===== DATASET RECORDS

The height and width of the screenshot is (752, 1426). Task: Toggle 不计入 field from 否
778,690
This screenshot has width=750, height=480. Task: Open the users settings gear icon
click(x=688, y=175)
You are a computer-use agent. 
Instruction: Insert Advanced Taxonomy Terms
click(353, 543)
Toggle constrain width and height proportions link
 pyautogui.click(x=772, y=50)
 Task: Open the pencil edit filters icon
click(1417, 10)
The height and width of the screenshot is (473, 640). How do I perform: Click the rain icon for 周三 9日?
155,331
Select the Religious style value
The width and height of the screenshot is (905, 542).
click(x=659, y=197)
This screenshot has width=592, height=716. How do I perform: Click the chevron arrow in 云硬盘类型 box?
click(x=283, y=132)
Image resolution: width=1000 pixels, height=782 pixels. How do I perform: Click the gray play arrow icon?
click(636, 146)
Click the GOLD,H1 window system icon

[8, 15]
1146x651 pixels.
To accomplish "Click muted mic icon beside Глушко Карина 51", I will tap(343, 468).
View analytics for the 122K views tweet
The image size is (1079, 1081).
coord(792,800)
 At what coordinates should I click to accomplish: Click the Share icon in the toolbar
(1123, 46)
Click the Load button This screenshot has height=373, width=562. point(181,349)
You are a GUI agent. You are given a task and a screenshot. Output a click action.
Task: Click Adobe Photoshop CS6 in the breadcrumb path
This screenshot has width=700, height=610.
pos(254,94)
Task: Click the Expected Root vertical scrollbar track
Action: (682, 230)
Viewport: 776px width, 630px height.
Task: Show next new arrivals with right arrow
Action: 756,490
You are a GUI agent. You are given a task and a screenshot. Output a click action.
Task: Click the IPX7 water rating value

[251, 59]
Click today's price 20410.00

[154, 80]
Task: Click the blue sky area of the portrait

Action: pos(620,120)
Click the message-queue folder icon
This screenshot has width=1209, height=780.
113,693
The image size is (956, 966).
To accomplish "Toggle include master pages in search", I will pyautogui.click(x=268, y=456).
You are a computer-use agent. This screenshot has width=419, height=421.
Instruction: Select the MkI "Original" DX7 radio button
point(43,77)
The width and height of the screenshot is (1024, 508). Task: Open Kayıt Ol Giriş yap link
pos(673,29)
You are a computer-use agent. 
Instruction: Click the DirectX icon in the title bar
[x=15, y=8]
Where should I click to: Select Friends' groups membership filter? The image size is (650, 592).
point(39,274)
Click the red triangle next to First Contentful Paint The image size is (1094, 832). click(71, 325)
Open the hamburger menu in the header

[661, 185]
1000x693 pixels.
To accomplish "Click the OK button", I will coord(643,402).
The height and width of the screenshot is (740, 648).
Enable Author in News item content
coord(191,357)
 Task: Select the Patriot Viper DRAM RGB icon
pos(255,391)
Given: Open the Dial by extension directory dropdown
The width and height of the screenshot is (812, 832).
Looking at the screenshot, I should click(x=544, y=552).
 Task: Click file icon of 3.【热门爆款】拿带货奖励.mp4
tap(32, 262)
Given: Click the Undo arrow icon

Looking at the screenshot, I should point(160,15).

==========

- **INSTRUCTIONS TO FOLLOW**: Using the entries above, work out how many lines contain the string "will". Respond with that number alone.

- **RESULT OF THIS EXERCISE**: 3